La politica sanitaria adottata non fu certo applicata con criterio sanitario, epidemiologico ma bensì su decisioni politiche, previamente stipulate, perché l’unica cura possibile doveva essere il “vaccino”.
La rettitudine e l’integrità morale del dott. Giuseppe De Donno si può sintetizzare in alcune sue frasi che rimarranno impresse nella tragica storia italiana degli ultimi anni:
«La terapia con il plasma costa poco, funziona benissimo, non fa miliardari. E io sono un medico di campagna, non un azionista di Big Pharma».
“Ho due rimpianti: dovevo iniziare ad alzare la voce prima e in maniera più energica. Il mio era un dovere civico. Se tutto continua a restare in mano a questi scienziati prezzolati non si va da nessuna parte. Quando parlo a un congresso, la prima slide che proietto riguarda il conflitto di interessi. Io non ne ho, non ne ho mai avuti.
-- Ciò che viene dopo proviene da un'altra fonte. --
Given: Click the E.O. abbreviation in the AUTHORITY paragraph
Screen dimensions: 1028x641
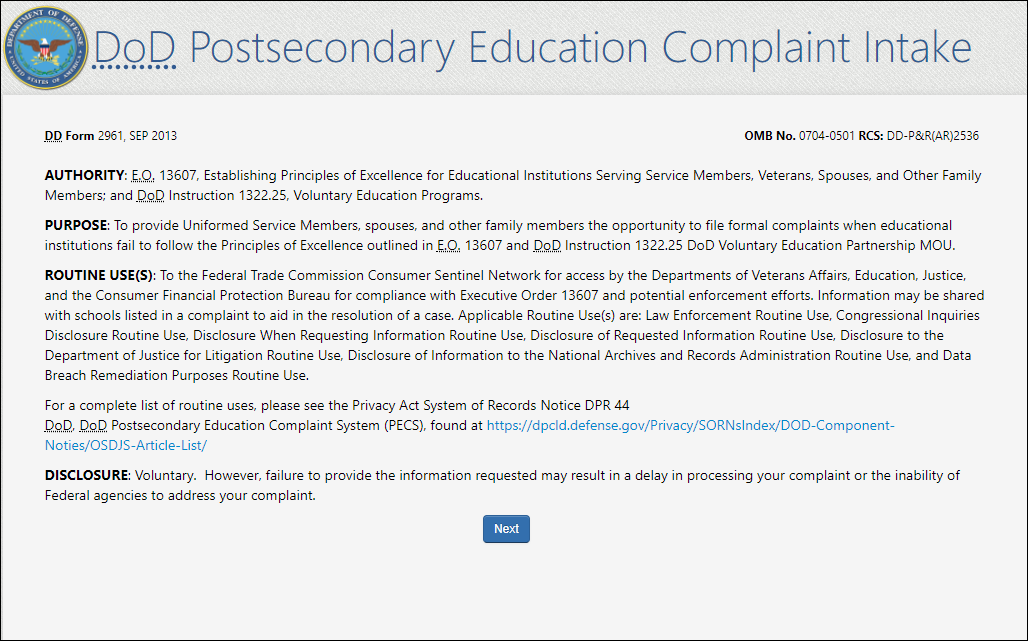Looking at the screenshot, I should (x=143, y=175).
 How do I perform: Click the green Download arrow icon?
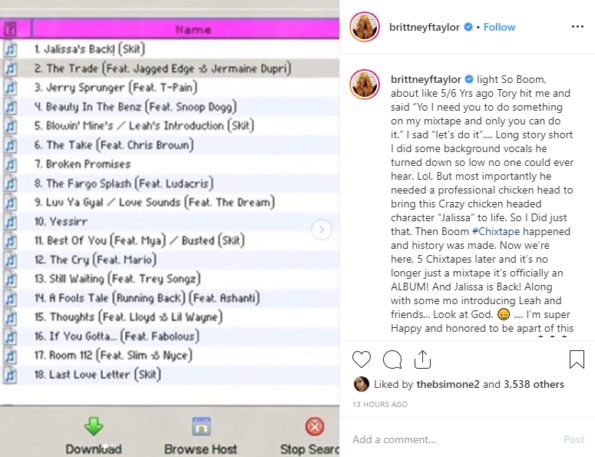(94, 426)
Mi piacerebbe che i medici che vanno in tv facessero lo stesso”.
E così il pioniere della terapia con il plasma iperimmune fu silenziato.
Per concludere, cito queste belle parole di cordoglio scritte da Diego Fusaro: “Addio eroe, hai nobilitato la medicina nel tempo del suo più buio degrado ideologico, ti sei opposto alla medicina asservita al potere dei giganti del capitale, hai difeso la medicina democratica, quella del popolo e per il popolo e sapevi bene che ai poteri non sarebbe piaciuto affatto. Riposa in pace, continueremo a lottare anche per te in difesa della democrazia e della libertà, contro l’interesse dei pochi che comandano a nocumento dei più. La tua è stata una battaglia nobile e noi continueremo a portarla avanti.”